- **Information given**

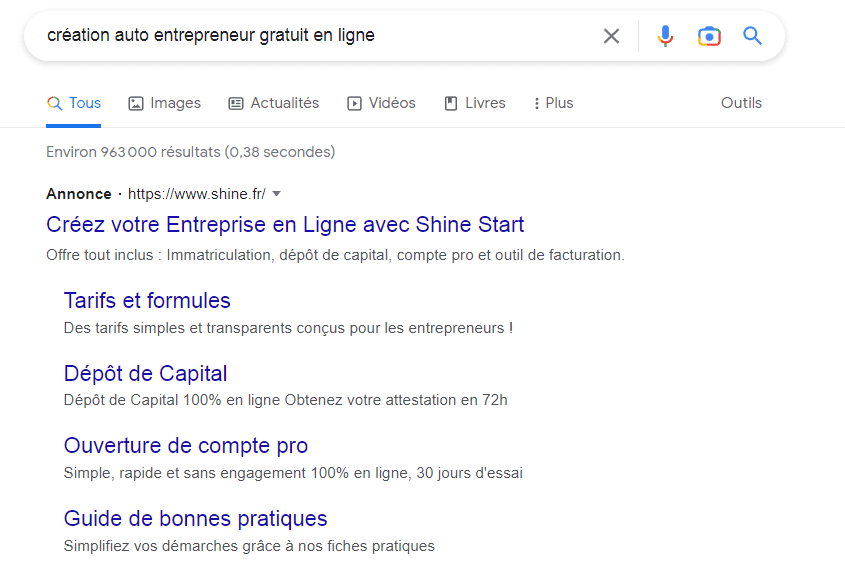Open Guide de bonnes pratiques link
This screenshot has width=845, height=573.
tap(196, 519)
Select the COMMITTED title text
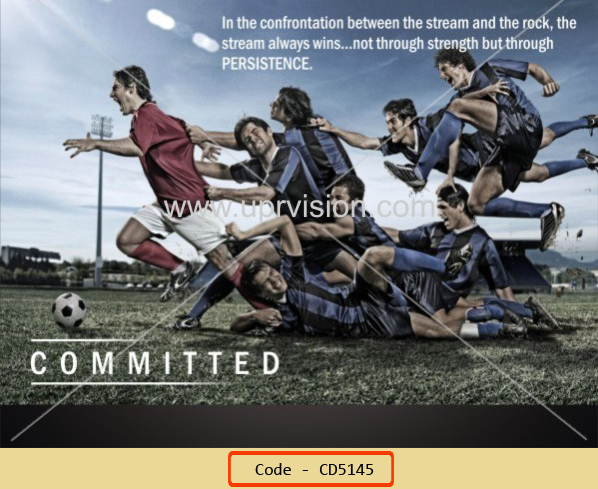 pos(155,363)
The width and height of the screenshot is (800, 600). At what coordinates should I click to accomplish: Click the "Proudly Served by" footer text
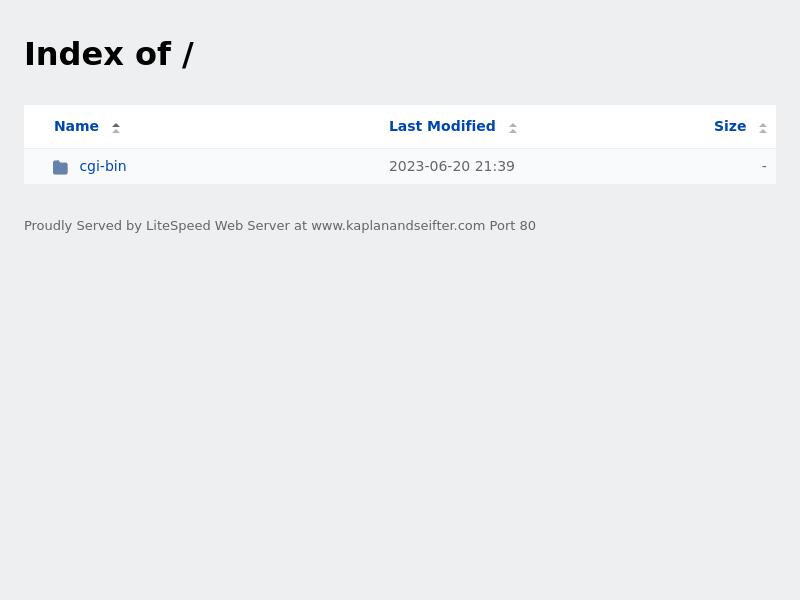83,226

- **Required work**
Write out, word for word, the lines running from the one containing "Select the COMMITTED title text" to the end of the data above; the pictures are to be left out.

- **Answer to the problem**
Select the COMMITTED title text
 pos(155,363)
The width and height of the screenshot is (800, 600). At what coordinates should I click to accomplish: Click the "Proudly Served by" footer text
83,226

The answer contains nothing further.